University of Minnesota, Twin Cities School of Statistics Stat 5601 Rweb Computing Examples

Stat 5601 (Geyer) Examples (Parametric Bootstrap)

This page still under construction (again). Don't look yet. Or you can look, but be warned it's unfinished.

General Instructions
Theory
The Normal Location Problem
The Cauchy Location Problem
Theory II: Multinomial Sampling
A Chi-Square Test of Goodness of Fit
Goodness of Fit with Estimated Parameters
A Chi-Square Test of Independence
A Double Bootstrap Test

General Instructions

To do each example, just click the "Submit" button. You do not have to type in any R instructions or specify a dataset. That's already done for you.

The theory of the parametric bootstrap is quite similar to that of the nonparametric bootstrap, the only difference is that instead of simulating bootstrap samples that are i. i. d. from the empirical distribution (the nonparametric estimate of the distribution of the data) we simulate bootstrap samples that are i. i. d. from the estimated parametric model.

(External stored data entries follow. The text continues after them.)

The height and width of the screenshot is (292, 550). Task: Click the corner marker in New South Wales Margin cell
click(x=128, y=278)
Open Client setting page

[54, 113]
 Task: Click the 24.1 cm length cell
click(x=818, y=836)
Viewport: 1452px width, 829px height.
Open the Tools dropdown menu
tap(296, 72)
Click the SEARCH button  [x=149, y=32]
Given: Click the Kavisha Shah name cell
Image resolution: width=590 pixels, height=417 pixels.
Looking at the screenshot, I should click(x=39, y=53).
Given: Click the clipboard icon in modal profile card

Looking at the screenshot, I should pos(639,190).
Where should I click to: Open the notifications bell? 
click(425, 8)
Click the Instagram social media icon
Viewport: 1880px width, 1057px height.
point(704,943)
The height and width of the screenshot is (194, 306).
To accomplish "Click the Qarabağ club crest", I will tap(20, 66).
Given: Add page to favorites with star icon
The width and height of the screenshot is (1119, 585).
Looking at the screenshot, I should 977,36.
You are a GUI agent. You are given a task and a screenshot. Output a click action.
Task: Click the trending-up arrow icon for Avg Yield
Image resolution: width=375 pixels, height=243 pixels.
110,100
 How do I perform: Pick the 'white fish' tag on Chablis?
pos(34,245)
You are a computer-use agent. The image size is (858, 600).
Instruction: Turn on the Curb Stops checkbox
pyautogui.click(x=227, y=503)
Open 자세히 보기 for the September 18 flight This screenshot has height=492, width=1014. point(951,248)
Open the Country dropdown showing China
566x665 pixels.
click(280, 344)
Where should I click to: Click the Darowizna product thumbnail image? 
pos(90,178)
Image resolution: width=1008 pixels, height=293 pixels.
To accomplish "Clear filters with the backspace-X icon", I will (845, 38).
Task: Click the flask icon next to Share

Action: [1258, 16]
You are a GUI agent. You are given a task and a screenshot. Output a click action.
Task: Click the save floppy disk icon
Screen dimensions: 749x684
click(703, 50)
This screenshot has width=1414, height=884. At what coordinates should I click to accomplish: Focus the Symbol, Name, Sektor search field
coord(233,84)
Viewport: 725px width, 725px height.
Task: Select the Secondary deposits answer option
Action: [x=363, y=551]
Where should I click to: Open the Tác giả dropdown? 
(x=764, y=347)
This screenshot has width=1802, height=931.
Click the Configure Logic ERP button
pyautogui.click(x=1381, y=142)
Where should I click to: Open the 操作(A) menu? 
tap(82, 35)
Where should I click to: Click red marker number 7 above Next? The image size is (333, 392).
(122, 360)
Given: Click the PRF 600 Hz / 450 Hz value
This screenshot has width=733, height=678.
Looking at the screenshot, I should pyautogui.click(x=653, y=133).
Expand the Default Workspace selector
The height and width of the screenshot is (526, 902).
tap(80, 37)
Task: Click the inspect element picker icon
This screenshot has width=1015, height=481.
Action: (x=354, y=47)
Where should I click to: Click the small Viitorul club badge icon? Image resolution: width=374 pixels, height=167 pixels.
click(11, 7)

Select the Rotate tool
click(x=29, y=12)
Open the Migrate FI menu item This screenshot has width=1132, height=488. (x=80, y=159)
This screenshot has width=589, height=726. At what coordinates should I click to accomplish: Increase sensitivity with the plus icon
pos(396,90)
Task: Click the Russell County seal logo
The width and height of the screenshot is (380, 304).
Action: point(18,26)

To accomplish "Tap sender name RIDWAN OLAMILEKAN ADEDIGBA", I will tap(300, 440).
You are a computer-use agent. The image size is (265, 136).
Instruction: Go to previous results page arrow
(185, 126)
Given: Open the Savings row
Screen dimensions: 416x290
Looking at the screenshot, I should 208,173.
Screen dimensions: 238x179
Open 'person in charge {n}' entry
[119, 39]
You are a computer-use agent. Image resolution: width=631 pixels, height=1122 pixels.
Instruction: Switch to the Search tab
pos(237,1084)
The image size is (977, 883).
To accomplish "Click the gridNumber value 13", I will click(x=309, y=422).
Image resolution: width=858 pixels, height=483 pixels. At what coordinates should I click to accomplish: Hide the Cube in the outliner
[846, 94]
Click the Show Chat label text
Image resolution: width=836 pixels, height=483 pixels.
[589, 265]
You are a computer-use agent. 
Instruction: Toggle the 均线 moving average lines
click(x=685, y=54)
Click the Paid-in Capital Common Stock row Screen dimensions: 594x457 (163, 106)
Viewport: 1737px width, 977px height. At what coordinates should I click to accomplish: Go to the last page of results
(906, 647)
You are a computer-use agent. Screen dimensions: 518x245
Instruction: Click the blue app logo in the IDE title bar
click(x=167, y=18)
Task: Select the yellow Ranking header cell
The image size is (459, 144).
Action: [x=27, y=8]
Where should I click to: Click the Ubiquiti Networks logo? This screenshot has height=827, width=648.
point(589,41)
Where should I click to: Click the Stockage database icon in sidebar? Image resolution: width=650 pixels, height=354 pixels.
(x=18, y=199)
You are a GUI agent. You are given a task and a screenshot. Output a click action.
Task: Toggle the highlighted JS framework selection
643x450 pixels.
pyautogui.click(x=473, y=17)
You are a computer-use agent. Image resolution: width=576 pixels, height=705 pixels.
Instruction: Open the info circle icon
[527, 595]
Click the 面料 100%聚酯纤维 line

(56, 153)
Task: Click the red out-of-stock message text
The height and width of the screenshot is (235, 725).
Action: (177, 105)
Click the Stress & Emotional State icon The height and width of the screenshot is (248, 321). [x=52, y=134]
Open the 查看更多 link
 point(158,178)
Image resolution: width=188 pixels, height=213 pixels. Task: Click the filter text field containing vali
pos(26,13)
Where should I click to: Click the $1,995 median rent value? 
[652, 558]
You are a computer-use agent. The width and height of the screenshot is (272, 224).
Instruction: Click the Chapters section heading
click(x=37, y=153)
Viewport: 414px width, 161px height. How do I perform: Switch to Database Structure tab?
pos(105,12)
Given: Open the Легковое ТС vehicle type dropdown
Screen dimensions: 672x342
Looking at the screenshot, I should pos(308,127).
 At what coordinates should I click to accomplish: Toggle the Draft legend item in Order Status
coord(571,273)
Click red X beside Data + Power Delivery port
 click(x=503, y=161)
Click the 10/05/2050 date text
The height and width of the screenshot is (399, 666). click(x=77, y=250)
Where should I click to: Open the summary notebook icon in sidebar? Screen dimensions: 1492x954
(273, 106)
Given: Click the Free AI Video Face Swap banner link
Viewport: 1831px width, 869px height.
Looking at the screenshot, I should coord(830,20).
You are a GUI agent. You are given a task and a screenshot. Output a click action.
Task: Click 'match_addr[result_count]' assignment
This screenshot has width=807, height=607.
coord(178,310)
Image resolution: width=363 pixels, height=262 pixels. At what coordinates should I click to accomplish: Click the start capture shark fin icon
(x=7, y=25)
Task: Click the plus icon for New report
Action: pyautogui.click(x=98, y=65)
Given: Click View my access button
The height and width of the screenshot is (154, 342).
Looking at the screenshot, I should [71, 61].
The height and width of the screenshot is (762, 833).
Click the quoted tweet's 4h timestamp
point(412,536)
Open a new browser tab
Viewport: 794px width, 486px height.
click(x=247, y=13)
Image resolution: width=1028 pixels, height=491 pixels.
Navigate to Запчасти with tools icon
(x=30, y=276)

All the same considerations arise.

Since the parameter estimate theta hat is not the true parameter value theta. We do not sample from the correct distribution. We should sample from F_θ. We do sample with the same thing with a hat on the θ (which I can't do on a web page).
Thus the bootstrap does not do the right thing, only close to the right thing when the sample size is large.
In constructing confidence intervals, it helps to bootstrap pivotal or at least variance-stabilized quantities.

And so forth.

Simulating from a parametric model is not so easy as simulating from the empirical distribution. In fact, it can be arbitrarily complicated. So hard that it is an open research problem how to do it. For some parametric models sampling is easy, others not. In general, it bears no relation to samping from the empirical.

If the observed data are in the vector x, then

x.star <- sample(x, replace = TRUE)

makes a nonparametric bootstrap sample.

In contrast, if the observed data are assumed to be i. i. d. normal, then

x.star <- rnorm(length(x), mean = mean(x), sd = sd(x))

makes a parametric bootstrap sample. This does not do the right thing because we should specify mu to be the true population mean and sd to be the true population standard deviation (but since we don't know the population values we must use estimates).

For more contrast, if the observed data are assumed to be i. i. d. Cauchy, then

x.star <- rcauchy(length(x), location = median(x), scale = IQR(x) / 2)

makes a parametric bootstrap sample. We can't use mean(x) and sd(x) as estimators of location and scale because the Cauchy distribution doesn't have moments and hence these aren't consistent estimators (of anything, much less location and scale). Why median(x) and IQR(x) / 2 are consistent (even asymptotically normal) estimators of location and scale would be more theory than we want to go into here. The only point we wanted to make is that the three examples look a lot different from each other.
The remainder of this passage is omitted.